Авторский блог Георгий Осипов 19:13 21 мая 2013

Чемпионы молчания

Люди разучились глумиться и сомневаться. А кто не умеет смеяться, тот не способен и содрогнуться. Как тот мальчик, уверенный, что смерть целой плеяды «верных ленинцев» в одно и то же время – вполне объяснимое, случайное совпадение. Думается, что запоздалая потеря исторической невинности была ему особенно приятна. Я уже знал, а он мне, видите ли, не верил – берег девственность. Значит, верил кому-то другому – тому, кто его обманывал и с Якиром, и с Блюхером

– Вы неразговорчивый человек?

Спейд покачал головой.

– Напротив, люблю поговорить.

«Мальтийский сокол»

Недомолвки окружали нас с детства.

Но с годами их становилось все больше.

Купив на рынке, вместе с кормом для рыб, «Цветы зла», подросток едва ли мог выяснить, в чем суть проклятия «проклятых женщин» у Бодлера, чем конкретно провинились перед обществом Ипполита с Дельфиною.

Грехи Поля Верлена были упрятаны в скупую, но емкую фразу графа Толстого: «учитывая ту жалкую, развратную жизнь, которую вел этот человек».

Тут же возникало желание спросить: «А какую?»

В повести «Тимур и его команда» в конце письма от хулиганов стоит «ругательство».

Один любознательный мальчик, помнится, получил взыскание, машинально вымолвив: «А какое?»

На каждый крохотный островок полуправды моментально, с лягушечьим шлепком, вспрыгивала полуложь.

Это был комплект открыток «Военачальники Красной Армии». Девяносто процентов – репрессированные.

Соседский паренек не верил, что всех этих комиссаров и командармов, в конце концов, расстреляли. Тогда я обратил его внимание на одну и ту же дату смерти – тридцать седьмой, тридцать восьмой год.

«Умерли в один год», – невозмутимо парировал паренек тоном зрелой дамы, не заинтересованной в растлении юного собеседника.

Среди взрослых завсегдатаев доминошного столика так же не нашлось ни одного, кто бы подтвердил факт Великой чистки.

А рассматривали мы эту хрущевскую «порнографию» летом семьдесят первого года.

Данные о словах и расположении элементов

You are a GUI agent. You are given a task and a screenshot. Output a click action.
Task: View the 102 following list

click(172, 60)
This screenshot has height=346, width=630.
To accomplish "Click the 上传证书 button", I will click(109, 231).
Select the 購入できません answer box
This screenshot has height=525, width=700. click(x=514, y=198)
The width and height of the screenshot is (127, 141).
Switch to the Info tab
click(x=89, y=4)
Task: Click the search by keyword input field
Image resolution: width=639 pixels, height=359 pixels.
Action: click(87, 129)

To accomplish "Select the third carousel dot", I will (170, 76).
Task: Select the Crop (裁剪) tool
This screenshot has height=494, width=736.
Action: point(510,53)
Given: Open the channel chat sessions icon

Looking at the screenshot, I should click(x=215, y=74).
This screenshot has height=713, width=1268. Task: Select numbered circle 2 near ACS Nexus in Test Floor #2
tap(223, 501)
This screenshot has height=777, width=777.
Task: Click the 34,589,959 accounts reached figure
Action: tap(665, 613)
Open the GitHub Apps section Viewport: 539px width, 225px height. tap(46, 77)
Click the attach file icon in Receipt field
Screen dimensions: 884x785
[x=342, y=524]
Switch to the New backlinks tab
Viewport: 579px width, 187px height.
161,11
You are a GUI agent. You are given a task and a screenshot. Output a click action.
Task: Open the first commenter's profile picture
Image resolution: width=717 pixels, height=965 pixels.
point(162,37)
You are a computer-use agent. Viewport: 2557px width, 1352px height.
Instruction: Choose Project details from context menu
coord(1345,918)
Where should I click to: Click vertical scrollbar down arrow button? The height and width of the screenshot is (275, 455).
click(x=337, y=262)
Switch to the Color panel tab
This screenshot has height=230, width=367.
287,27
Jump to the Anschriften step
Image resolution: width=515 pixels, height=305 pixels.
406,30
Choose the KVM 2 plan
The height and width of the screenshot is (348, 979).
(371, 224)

◆ ЧТО НУЖНО СДЕЛАТЬ
**a.** Процитируйте дословно отрывок из текста о недомолвках от слов «На каждый крохотный» до слов «семьдесят первого года.» включительно.
**b.** Выведите без изменений строки записей от строки с «Switch to the New backlinks tab» до последней строки записей включительно.
Текст и записи взяты из разных источников.

◆ ОТВЕТЫ ПО ЗАДАНИЯМ
**a.**
На каждый крохотный островок полуправды моментально, с лягушечьим шлепком, вспрыгивала полуложь.

Это был комплект открыток «Военачальники Красной Армии». Девяносто процентов – репрессированные.

Соседский паренек не верил, что всех этих комиссаров и командармов, в конце концов, расстреляли. Тогда я обратил его внимание на одну и ту же дату смерти – тридцать седьмой, тридцать восьмой год.

«Умерли в один год», – невозмутимо парировал паренек тоном зрелой дамы, не заинтересованной в растлении юного собеседника.

Среди взрослых завсегдатаев доминошного столика так же не нашлось ни одного, кто бы подтвердил факт Великой чистки.

А рассматривали мы эту хрущевскую «порнографию» летом семьдесят первого года.

**b.**
Switch to the New backlinks tab
Viewport: 579px width, 187px height.
161,11
You are a GUI agent. You are given a task and a screenshot. Output a click action.
Task: Open the first commenter's profile picture
Image resolution: width=717 pixels, height=965 pixels.
point(162,37)
You are a computer-use agent. Viewport: 2557px width, 1352px height.
Instruction: Choose Project details from context menu
coord(1345,918)
Where should I click to: Click vertical scrollbar down arrow button? The height and width of the screenshot is (275, 455).
click(x=337, y=262)
Switch to the Color panel tab
This screenshot has height=230, width=367.
287,27
Jump to the Anschriften step
Image resolution: width=515 pixels, height=305 pixels.
406,30
Choose the KVM 2 plan
The height and width of the screenshot is (348, 979).
(371, 224)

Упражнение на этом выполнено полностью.